Beiträge für die Denkwerkstätte Graz 2021 können in Form eines Abstracts mit max. 500 Wörtern sowie einer Kurzbiographie bis 15. Februar 2022 an die VeranstalterInnen gesendet werden: johanna.muckenhuber(at)fh-joanneum.at, josef.hoedl2018(at)outlook.de und martin.griesbacher(at)uni-graz.at (Rückmeldung erfolgt bis spätestens Anfang März).

Im Anschluss an die Denkwerkstätte Graz 2022 geben die Veranstalter ein Sonderheft der Zeitschrift für Arbeitswissenschaft heraus (Heft 3/2023, Erscheinungstermin 07.09.2023), für das alle Beiträger:innen Artikel einreichen können. Das Sonderheft erscheint im September 2023. Bereits früher eingereichte Artikel werden vorab zitierfähig online publiziert.
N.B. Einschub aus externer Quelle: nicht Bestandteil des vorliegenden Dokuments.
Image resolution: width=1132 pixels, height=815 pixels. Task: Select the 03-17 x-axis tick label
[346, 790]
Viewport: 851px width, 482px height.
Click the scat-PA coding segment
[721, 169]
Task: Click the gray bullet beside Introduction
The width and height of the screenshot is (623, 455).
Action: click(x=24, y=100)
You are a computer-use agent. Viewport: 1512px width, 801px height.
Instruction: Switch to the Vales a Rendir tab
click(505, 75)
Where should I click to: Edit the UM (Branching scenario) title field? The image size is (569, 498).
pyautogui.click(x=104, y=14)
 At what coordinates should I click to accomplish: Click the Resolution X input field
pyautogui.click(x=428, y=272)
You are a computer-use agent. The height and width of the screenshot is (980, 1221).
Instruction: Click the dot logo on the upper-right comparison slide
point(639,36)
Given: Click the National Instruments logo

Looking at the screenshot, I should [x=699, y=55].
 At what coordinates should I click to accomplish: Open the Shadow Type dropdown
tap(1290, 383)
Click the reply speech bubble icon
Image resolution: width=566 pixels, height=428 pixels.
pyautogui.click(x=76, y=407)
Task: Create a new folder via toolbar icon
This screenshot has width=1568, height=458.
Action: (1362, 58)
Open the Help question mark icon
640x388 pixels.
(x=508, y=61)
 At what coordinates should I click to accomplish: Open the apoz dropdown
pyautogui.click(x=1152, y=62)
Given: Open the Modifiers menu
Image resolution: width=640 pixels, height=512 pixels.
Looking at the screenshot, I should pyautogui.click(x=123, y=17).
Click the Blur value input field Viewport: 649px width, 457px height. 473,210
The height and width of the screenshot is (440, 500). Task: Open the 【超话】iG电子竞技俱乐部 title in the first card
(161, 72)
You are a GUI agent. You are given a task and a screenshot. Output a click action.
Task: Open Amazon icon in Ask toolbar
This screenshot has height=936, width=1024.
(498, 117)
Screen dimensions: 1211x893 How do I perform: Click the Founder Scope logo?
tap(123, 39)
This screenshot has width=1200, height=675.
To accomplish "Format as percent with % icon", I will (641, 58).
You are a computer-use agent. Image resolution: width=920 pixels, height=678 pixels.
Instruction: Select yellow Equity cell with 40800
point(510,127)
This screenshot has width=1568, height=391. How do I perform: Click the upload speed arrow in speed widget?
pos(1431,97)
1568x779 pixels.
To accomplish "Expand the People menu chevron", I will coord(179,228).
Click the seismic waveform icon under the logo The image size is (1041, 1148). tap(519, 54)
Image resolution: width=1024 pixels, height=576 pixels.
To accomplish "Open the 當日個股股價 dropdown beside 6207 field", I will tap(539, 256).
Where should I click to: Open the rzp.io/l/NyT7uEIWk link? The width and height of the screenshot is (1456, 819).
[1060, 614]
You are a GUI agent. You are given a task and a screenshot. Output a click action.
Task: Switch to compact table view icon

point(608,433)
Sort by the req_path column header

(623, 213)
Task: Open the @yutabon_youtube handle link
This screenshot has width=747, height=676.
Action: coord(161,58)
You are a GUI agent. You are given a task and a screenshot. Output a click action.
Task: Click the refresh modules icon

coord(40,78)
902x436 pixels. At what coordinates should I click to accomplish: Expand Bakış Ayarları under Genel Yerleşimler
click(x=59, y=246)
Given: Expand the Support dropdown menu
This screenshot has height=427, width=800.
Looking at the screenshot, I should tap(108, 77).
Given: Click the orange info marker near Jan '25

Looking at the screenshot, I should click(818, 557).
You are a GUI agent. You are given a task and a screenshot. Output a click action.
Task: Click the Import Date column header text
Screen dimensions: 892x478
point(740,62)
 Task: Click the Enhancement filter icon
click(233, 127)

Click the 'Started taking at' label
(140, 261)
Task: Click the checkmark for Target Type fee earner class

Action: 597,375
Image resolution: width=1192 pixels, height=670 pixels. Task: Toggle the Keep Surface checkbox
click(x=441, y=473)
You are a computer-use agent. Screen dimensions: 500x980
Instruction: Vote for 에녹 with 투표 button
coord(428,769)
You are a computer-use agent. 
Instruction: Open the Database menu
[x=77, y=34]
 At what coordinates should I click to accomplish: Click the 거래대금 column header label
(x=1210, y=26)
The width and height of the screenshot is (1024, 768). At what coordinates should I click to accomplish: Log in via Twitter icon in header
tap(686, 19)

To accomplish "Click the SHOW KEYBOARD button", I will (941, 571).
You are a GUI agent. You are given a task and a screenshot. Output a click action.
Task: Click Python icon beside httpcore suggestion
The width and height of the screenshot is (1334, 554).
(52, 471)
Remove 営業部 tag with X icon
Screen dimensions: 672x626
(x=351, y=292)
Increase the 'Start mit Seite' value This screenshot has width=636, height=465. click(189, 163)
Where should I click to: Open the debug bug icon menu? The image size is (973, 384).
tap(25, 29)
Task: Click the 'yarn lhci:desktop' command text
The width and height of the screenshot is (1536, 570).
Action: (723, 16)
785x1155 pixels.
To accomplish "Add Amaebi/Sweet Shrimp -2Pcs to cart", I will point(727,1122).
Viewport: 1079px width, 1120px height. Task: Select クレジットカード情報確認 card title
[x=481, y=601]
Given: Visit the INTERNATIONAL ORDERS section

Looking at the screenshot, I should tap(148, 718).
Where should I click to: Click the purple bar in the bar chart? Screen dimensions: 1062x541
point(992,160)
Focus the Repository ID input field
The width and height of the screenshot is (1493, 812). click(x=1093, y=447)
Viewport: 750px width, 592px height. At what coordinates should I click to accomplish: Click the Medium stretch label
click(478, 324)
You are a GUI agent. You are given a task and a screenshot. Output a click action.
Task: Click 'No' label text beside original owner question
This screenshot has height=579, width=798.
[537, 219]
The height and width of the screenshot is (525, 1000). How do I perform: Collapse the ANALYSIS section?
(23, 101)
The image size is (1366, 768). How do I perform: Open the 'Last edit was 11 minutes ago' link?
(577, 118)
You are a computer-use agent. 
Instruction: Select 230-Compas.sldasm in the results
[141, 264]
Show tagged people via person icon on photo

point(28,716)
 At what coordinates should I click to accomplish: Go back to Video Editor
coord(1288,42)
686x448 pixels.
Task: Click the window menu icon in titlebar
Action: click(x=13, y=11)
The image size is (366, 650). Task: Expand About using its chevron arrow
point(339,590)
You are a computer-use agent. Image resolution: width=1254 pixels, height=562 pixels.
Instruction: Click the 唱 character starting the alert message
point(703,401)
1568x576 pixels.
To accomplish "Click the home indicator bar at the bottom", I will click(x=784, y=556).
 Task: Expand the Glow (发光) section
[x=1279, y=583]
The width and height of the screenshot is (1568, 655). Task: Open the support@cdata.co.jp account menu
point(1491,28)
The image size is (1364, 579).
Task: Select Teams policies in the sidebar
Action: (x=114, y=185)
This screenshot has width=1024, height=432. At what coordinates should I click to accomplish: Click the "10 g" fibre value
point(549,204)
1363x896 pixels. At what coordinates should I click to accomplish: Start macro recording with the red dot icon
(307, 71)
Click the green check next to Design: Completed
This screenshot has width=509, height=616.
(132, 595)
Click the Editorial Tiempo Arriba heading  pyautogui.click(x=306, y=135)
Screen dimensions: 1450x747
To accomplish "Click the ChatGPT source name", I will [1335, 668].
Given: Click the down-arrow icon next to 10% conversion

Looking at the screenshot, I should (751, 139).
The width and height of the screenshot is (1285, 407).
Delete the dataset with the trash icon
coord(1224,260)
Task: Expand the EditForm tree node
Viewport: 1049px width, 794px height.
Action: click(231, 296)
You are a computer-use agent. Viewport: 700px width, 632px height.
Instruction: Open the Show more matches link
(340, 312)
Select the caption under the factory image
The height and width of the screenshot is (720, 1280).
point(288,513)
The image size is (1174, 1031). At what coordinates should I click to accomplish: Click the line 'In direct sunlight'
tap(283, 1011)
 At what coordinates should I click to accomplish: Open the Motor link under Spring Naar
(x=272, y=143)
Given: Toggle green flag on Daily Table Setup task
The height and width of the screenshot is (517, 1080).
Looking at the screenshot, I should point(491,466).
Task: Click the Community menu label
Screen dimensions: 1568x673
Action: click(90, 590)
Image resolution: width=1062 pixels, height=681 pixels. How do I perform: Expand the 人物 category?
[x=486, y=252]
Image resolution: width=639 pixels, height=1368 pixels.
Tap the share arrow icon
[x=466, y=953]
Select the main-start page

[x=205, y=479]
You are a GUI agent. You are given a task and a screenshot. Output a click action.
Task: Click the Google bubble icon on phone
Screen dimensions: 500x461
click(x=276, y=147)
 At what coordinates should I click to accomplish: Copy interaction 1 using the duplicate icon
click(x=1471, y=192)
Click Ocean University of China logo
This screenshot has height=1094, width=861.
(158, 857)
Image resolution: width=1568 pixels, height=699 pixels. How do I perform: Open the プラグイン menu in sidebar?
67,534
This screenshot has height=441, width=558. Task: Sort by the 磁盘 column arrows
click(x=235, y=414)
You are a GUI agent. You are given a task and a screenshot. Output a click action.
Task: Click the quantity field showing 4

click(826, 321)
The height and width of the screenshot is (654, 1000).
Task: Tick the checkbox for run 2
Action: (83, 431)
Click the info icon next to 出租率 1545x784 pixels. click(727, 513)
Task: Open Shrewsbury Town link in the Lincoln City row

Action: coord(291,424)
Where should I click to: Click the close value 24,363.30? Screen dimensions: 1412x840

Das Sonderheft schließt an die vorangegangen Sammelbände der Denkwerkstätte Graz an (siehe „Normalarbeit. Nur Vergangenheit oder auch Zukunft?“ 2017 bei transcript; „Intensivierung der Arbeit. Perspektiven auf Arbeitszeit und technologischen Wandel“ 2019 bei nap; „Disruption der Arbeit? Zu den Folgen der Digitalisierung im Dienstleistungssektor“ 2021 bei campus).